WHAT YOU ARE ASKED TO DO:
Render these lines as a JSON list of strings, one string per line, skipping blank lines. Leave the pictures out of the result.

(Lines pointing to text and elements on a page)
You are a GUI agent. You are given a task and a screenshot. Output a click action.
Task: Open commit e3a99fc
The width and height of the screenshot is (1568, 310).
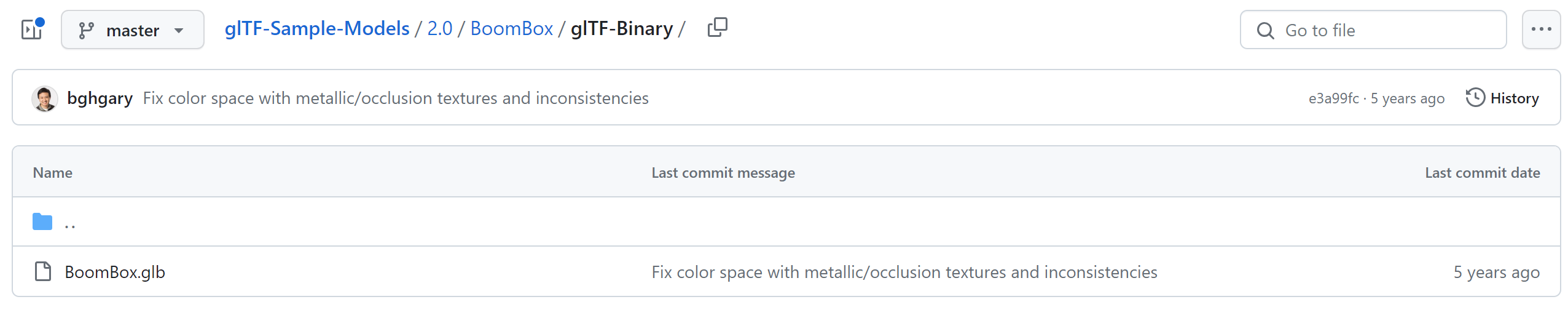[x=1333, y=98]
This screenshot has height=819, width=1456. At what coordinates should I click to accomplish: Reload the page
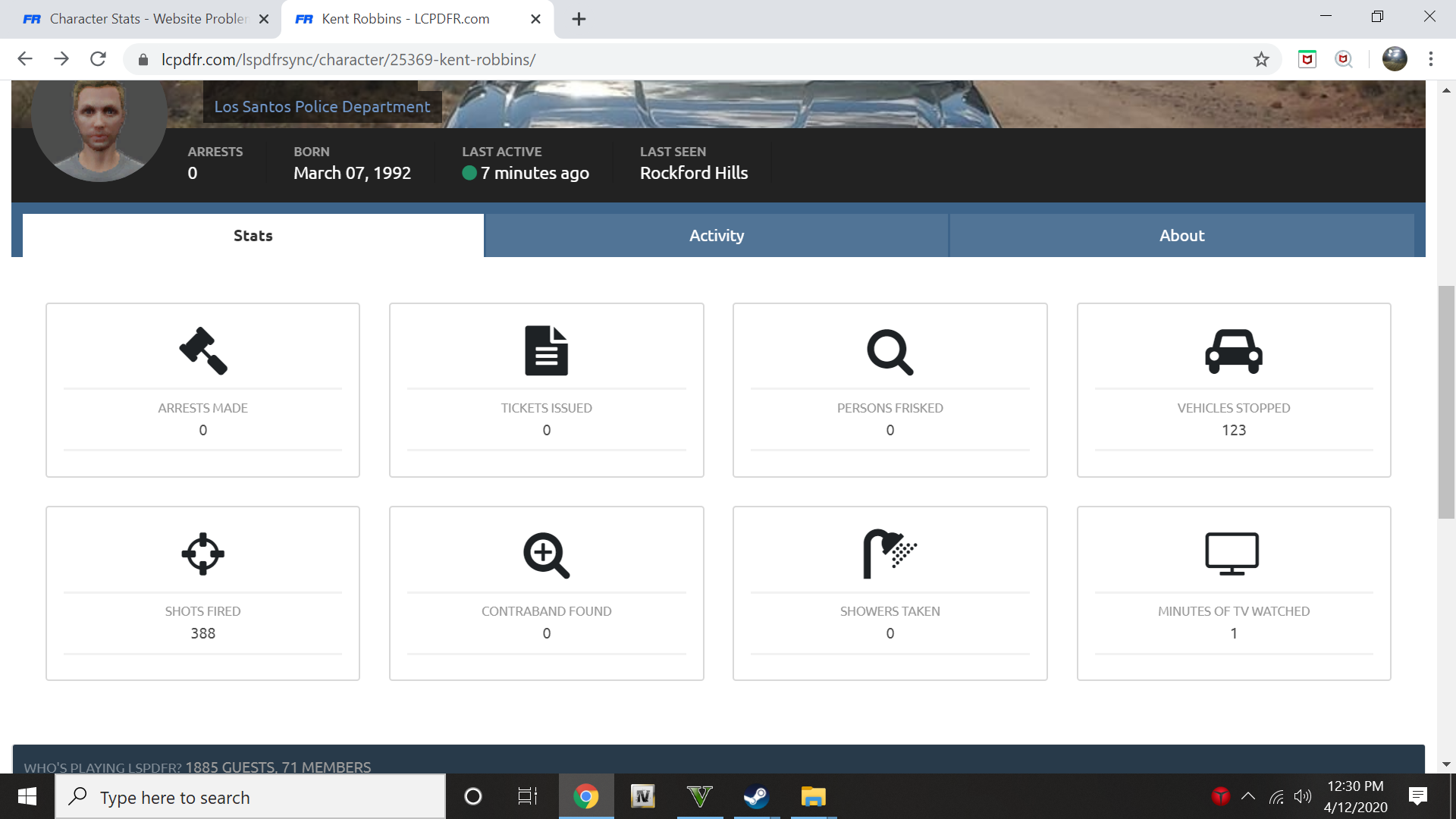(98, 59)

WRITTEN ANSWER:
[
  "You are a GUI agent. You are given a task and a screenshot. Output a click action.",
  "Task: Open commit e3a99fc",
  "The width and height of the screenshot is (1568, 310).",
  "[x=1333, y=98]",
  "This screenshot has height=819, width=1456. At what coordinates should I click to accomplish: Reload the page",
  "(98, 59)"
]